Libertad a golpe de pedal - Foto: Quique García

Evita contagiar y contagiarse, ayuda a mantener la distancia social, descarga los transportes públicos, no contamina y fomenta la actividad física tras más de dos meses de confinamiento. La bicicleta se ha convertido en el aliado perfecto para moverse durante esta fase de desescalada en desplazamientos cortos o medios.
Existen estudios que apuntan a que autobuses urbanos y metro, debido a las medidas de distanciamiento social, solo van a tener capacidad para el 50 por ciento de los usuarios que lo utilizan con frecuencia, por lo que el 50 por ciento restante va a tener que buscar una alternativa para moverse. 
Además, los expertos indican que, aunque se prevea un aumento del tráfico privado por esta razón, todos los coches «no van a caber», por lo que no descartan que se incremente el uso de las bicicletas, ante lo que, agregan, debe reestructurarse el acceso a las grandes ciudades y realizar una reordenación del espacio urbano para conciliar la convivencia de estos diferentes vehículos.

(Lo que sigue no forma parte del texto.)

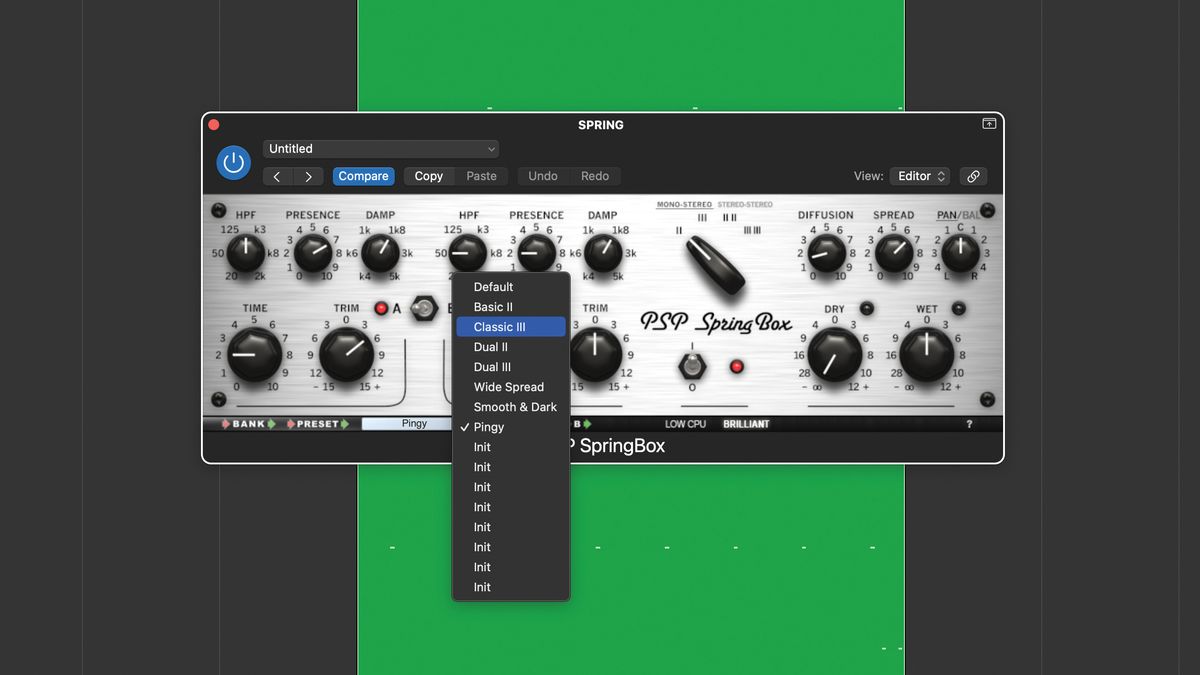
Task: Open SpringBox help via the question mark icon
Action: click(x=968, y=423)
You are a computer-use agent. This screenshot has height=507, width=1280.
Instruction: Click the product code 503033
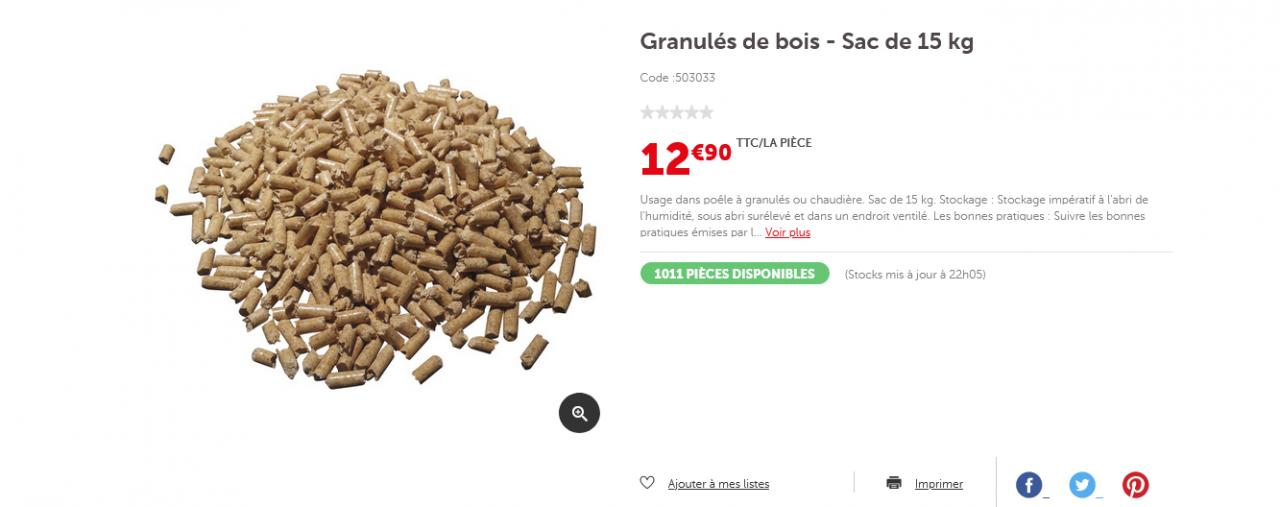point(678,78)
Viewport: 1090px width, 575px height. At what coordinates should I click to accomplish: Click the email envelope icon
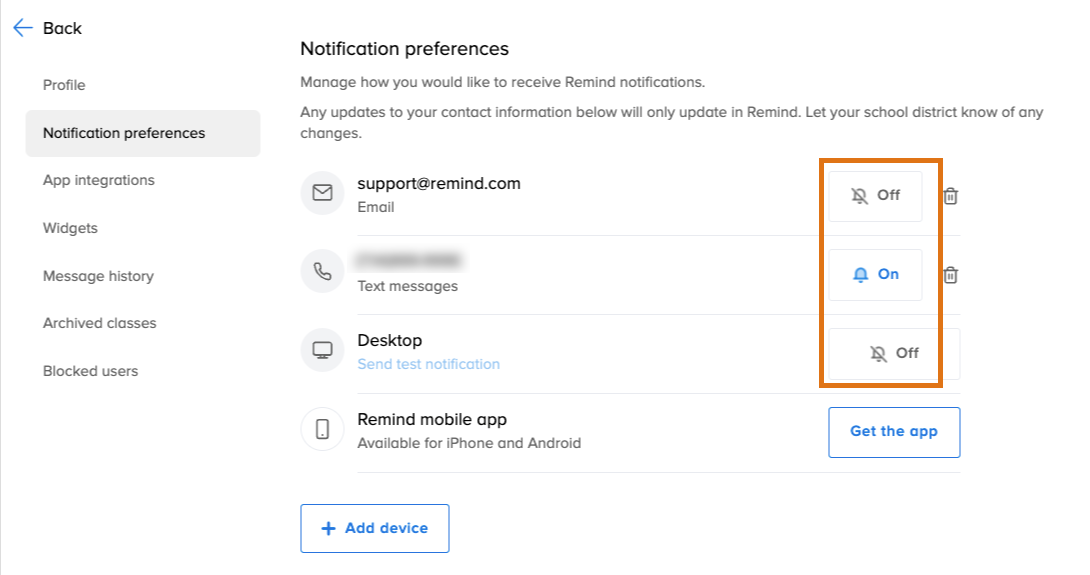322,193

Por el momento, la vicepresidenta cuarta del Gobierno y ministra para la Transición ecológica y el reto demográfico, Teresa Ribera, ha pedido a los ayuntamientos que impulsen el uso de la bicicleta como medio de transporte, principalmente en municipios de más de 5.000 habitantes dentro de la desescalada de la COVID-19.
En una carta que les envió hace unos días, les recuerda que hay estudios que asocian un mayor impacto del coronavirus a la contaminación atmosférica, por lo que hay que evitar el uso masivo de automóviles particulares.

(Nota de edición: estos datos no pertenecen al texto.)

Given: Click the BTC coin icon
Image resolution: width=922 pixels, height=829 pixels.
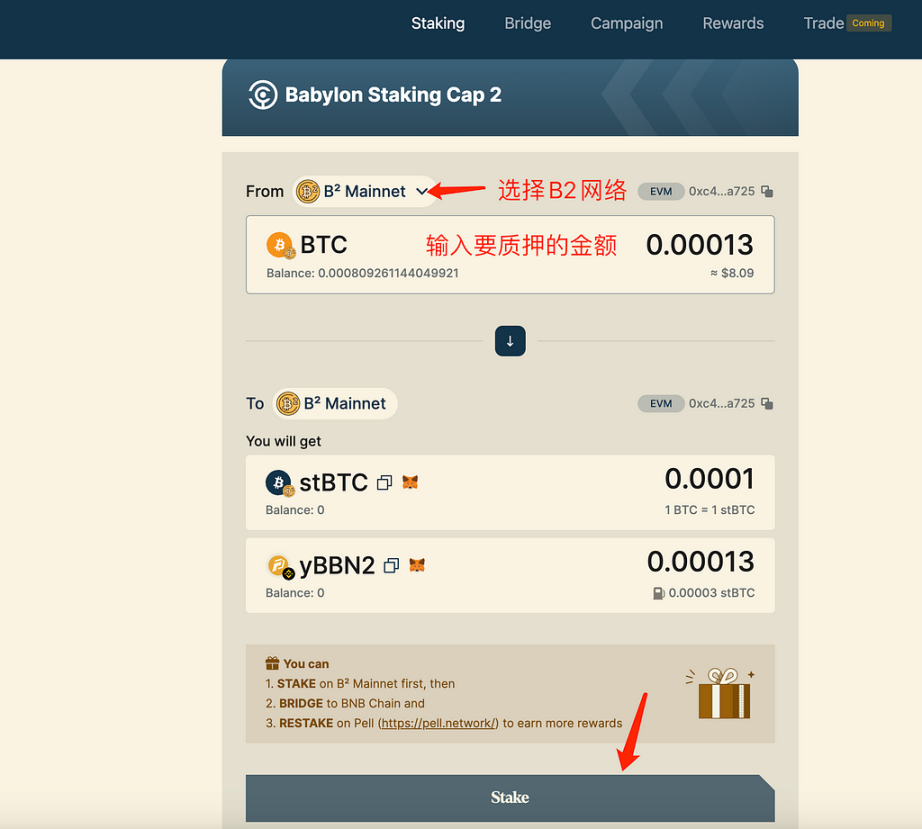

Ribera defiende en su plan la reserva del carril derecho en grandes arterias para los vehículos de dos ruedas, la limitación a 30 kilómetros/hora en vías de un solo carril por sentido y el establecimiento de corredores en zonas periurbanas que comuniquen polígonos, municipios vecinos o campus universitarios. 
No solo España busca fomentar el uso de la bicicleta. En Francia, este vehículo se ha convertido en una alternativa ideal de movilidad y, por eso, el Gobierno galo quiere impulsar su uso en la desescalada.
«Queremos que la bici sea la reina de la desescalada», asegura la ministra francesa de Transportes, Elisabeth Borne, basándose en un plan para fomentar ese medio de locomoción a partir del próximo 11 de mayo, fecha fijada por el Ejecutivo para comenzar una progresiva y prudente vuelta a la normalidad.
Según los datos de su departamento, el 60 por ciento de los trayectos que se efectúan en el país vecino en tiempos normales no superan los cinco kilómetros, un radio que puede cubrirse en bicicleta.
Pedalear presenta muchas ventajas frente a una amenaza de nuevo cuño como la que supone el coronavirus. Frente a medios de transporte tradicionales, en los que los usuarios se aglutinan en espacios cerrados, transitar en bici dificulta el contagio.


Ventajas sin límites

«La bicicleta supone un gesto de protección en sí mismo contra el virus», indica Oliver Schneider, presidente de la Federación de Usuarios de Bicicleta de Francia, que cree que «evita recibir las gotas de saliva que transmiten el virus y también transmitirlas». 
Además, libera espacio en otros transportes públicos, lo que también puede contribuir a reducir transmisiones, al tiempo que disminuye el número de coches y, por tanto, la contaminación. «Hay estudios que muestran que la polución del aire agrava los efectos del coronavirus», señala.
Schneider asegura que, tras dos meses de confinamiento en los que muchos ciudadanos, no solo de Francia, sino de todo el mundo, han dejado de lado el ejercicio físico, la bici puede también contribuir a que recuperen el tono físico.
Y hay una ventaja más: «Es un medio de transporte barato y no hay que olvidar que la crisis del coronavirus va a ser también un drama económico».
En esa dirección va una de las medidas adoptadas por el Ejecutivo galo en su plan de fomento de transporte, un cheque de 50 euros para que los usuarios reparen sus viejas bicicletas. «En Francia hay unos 30 millones de bicis, pero muchas de ellas llevan años criando polvo en trasteros. Esto puede animar a los usuarios a utilizarlas de nuevo», según Schneider.
Su organización ha puesto al servicio del Ministerio una serie de guías para refrescar a los usuarios algunas normas de utilización, desde la vestimenta adecuada, los mejores itinerarios o un asesoramiento para comprar la bicicleta más adecuada a cada uno.
Pero la medida estrella del plan, que está dotado con 20 millones de euros, está los nuevos carriles bici o estacionamientos temporales para esta nueva etapa.